## YOUR ASSIGNMENT
From the line that includes "Biudžeto vykdymo ataskaitos (494, 2083)" to the last line of the data, quote each line precisely; both boundary lines belong in the answer.

** Opening INPUT RECORDS block **

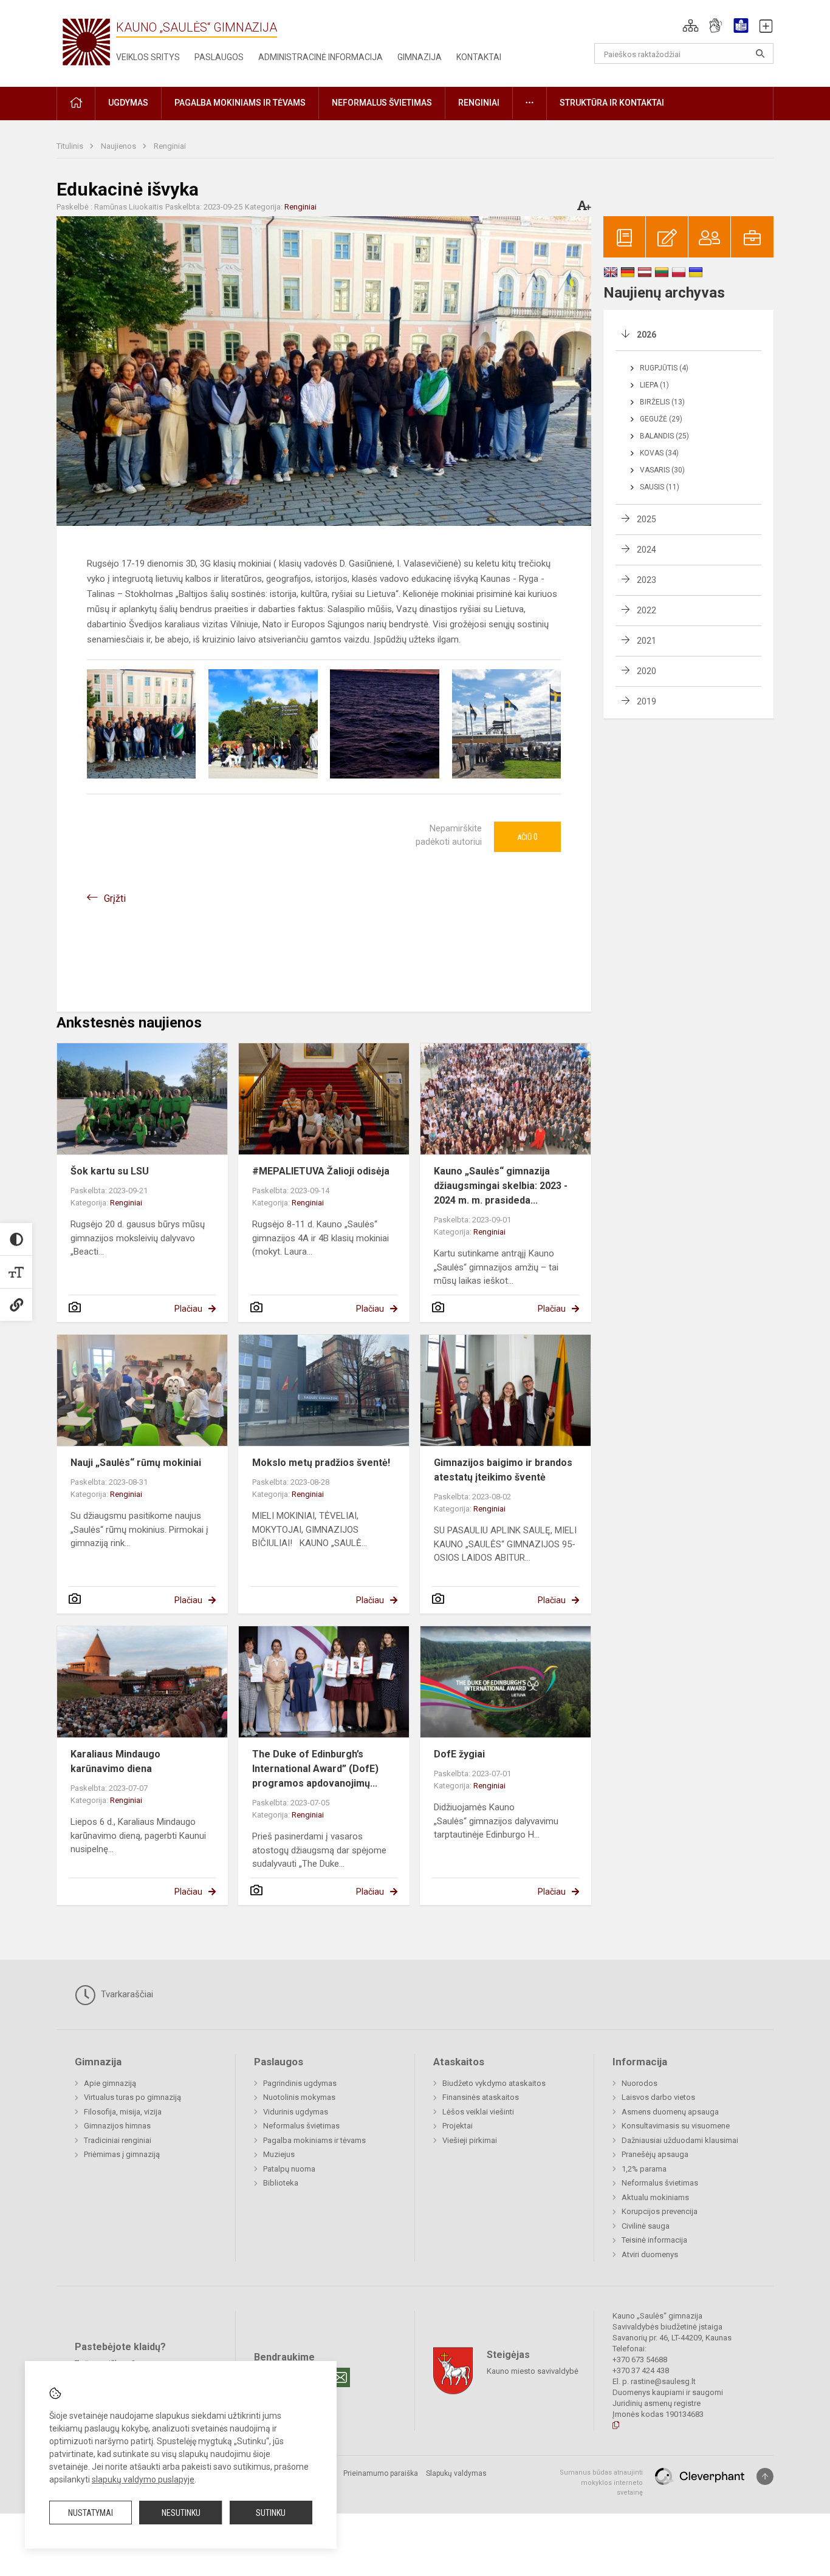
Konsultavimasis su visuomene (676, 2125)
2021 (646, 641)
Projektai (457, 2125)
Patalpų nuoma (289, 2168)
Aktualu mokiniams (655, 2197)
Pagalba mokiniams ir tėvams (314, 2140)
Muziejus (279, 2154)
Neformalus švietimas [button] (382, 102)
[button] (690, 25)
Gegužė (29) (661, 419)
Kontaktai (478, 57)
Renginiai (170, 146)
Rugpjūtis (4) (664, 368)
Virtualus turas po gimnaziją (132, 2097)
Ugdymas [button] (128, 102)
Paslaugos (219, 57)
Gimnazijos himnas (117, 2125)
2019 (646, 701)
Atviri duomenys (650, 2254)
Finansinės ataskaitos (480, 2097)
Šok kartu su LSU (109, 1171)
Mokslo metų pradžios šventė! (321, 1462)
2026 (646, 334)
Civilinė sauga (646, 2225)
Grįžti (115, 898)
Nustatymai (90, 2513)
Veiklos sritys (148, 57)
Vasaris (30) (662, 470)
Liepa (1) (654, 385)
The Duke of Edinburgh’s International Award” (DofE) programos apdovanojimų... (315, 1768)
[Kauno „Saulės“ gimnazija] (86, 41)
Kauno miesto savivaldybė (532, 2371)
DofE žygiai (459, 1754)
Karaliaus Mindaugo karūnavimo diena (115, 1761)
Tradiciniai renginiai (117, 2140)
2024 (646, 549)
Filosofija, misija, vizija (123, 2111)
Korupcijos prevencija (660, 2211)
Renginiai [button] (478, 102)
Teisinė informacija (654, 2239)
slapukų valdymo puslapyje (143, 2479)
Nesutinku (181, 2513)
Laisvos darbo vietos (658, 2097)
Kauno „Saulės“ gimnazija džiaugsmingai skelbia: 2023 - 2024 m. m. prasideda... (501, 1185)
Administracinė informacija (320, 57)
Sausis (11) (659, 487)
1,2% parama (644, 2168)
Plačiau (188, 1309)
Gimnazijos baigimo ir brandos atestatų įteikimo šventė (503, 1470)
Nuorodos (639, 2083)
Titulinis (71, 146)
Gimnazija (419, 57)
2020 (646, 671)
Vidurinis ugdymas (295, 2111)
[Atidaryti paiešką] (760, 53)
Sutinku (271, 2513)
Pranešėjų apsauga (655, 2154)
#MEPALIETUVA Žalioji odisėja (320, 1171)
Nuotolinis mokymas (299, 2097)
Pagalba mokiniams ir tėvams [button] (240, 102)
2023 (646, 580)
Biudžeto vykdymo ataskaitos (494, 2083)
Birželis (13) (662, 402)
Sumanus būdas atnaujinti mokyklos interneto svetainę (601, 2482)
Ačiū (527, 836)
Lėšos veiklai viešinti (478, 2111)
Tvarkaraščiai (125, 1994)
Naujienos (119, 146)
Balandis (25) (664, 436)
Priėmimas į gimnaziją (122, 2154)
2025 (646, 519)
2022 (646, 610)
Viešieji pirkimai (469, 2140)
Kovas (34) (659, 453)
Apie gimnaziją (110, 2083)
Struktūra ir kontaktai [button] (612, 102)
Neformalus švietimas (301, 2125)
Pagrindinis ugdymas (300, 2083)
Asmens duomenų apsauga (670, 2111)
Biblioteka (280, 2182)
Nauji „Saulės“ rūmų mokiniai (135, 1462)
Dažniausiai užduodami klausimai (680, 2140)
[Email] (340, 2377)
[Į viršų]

** Closing INPUT RECORDS block **

## EXERCISE OUTPUT
Biudžeto vykdymo ataskaitos (494, 2083)
Birželis (13) (662, 402)
Sumanus būdas atnaujinti mokyklos interneto svetainę (601, 2482)
Ačiū (527, 836)
Lėšos veiklai viešinti (478, 2111)
Tvarkaraščiai (125, 1994)
Naujienos (119, 146)
Balandis (25) (664, 436)
Priėmimas į gimnaziją (122, 2154)
2025 (646, 519)
2022 (646, 610)
Viešieji pirkimai (469, 2140)
Kovas (34) (659, 453)
Apie gimnaziją (110, 2083)
Struktūra ir kontaktai [button] (612, 102)
Neformalus švietimas (301, 2125)
Pagrindinis ugdymas (300, 2083)
Asmens duomenų apsauga (670, 2111)
Biblioteka (280, 2182)
Nauji „Saulės“ rūmų mokiniai (135, 1462)
Dažniausiai užduodami klausimai (680, 2140)
[Email] (340, 2377)
[Į viršų]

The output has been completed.